Arts and Humanities Impact Fund grants went to Professor Richard Bourke for ‘Rosenöl und Deutscher Geist: The Fortunes of Intellectual History in Germany’ and Professor Peter Mandler for ‘Secondary Education and Social Change in the UK after 1945,’ whose project also received a Widening Participation Project Fund grant.

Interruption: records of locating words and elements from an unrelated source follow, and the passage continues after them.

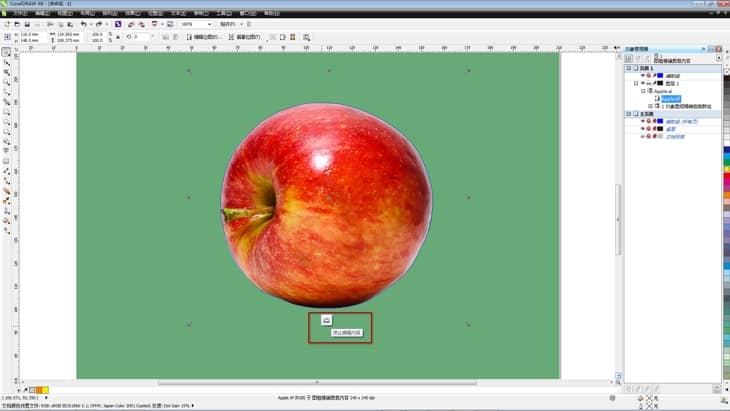Click the Undo arrow icon
Viewport: 730px width, 411px height.
(84, 23)
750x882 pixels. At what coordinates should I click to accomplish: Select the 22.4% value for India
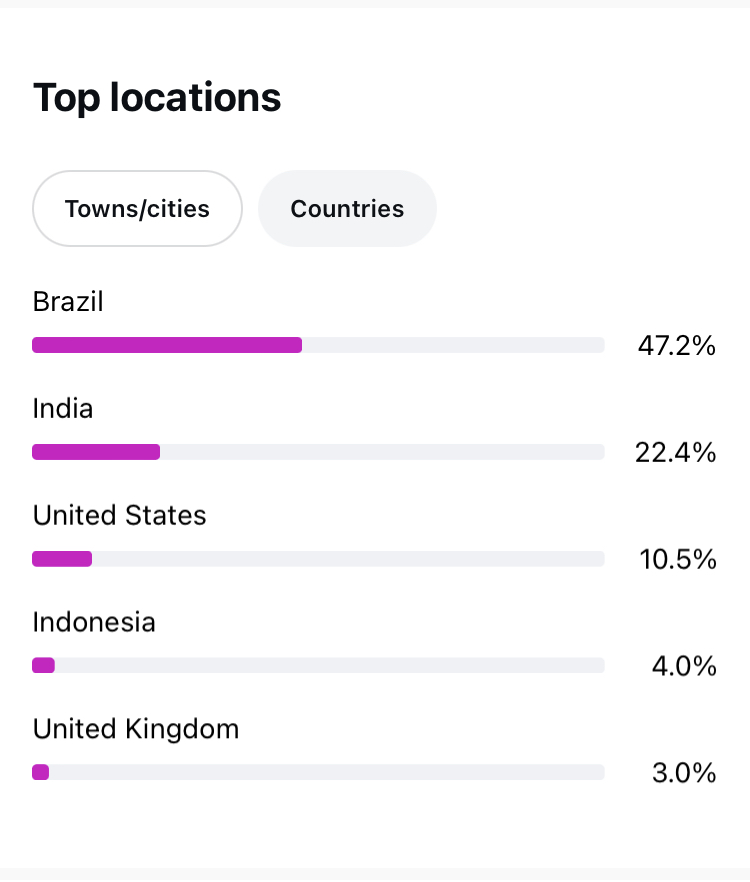pos(675,453)
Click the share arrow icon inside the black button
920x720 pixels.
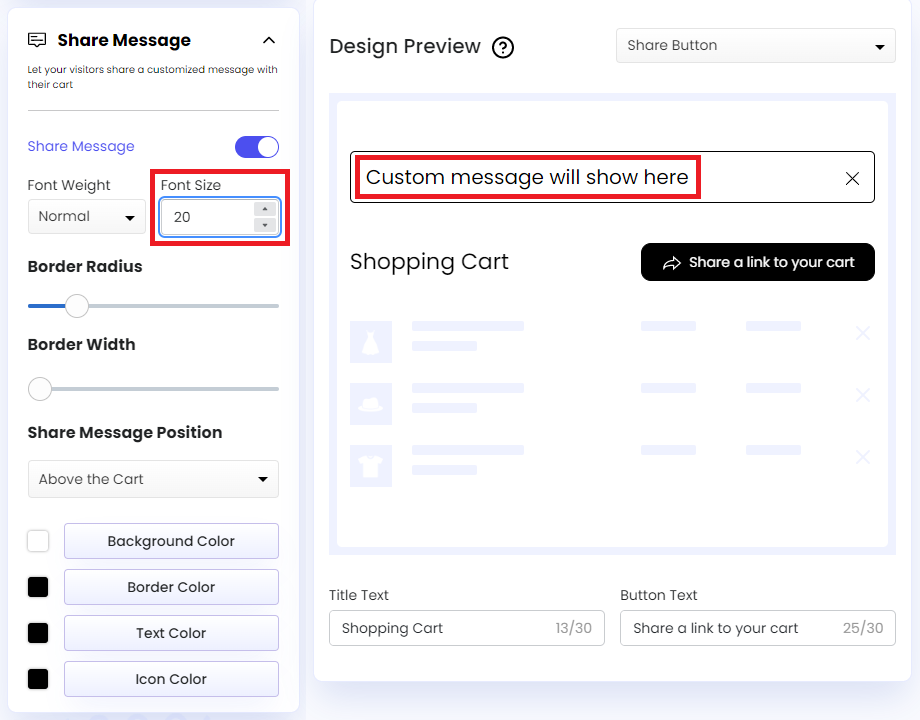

Dr Felix Waldmann received a Tier 1 Cambridge Humanities Research Grant for ‘After Vico: Philosophy, Politics, and the Enlightenment in Naples, 1688–1799’. Tier 2 Cambridge Humanities Research Grants went to Dr Elizabeth Foyster for ‘The Equitable Life Assurance Society and the Causes of Mortality in Britain’; Dr Shruti Kapila for ‘The Past, Present, and Future of the Psych. Clinic in India: Global Perspectives’; Professor Mary Laven for ‘Ethnic Diversity and cultural Creativity in Renaissance Italy’; and Dr Renaud Morieux for ‘Statelessness and Unsettlement in Europe, 1920’s to the Present: A Reflexive History’.

Dr Caroline Goodson received Conference Support funding from the British Academy for ‘Reassessing Rome after Empire: An Urban History Approach’. Dr Renaud Morieux received Conference Support funding from the Past & Present Society for ‘Law and Maritime Cultures Workshop’. Dr William O’Reilly received a Workshop Grant from DAAD-Cambridge Research Hub for German Studies for ‘Seeing Germany, 1450-1750’.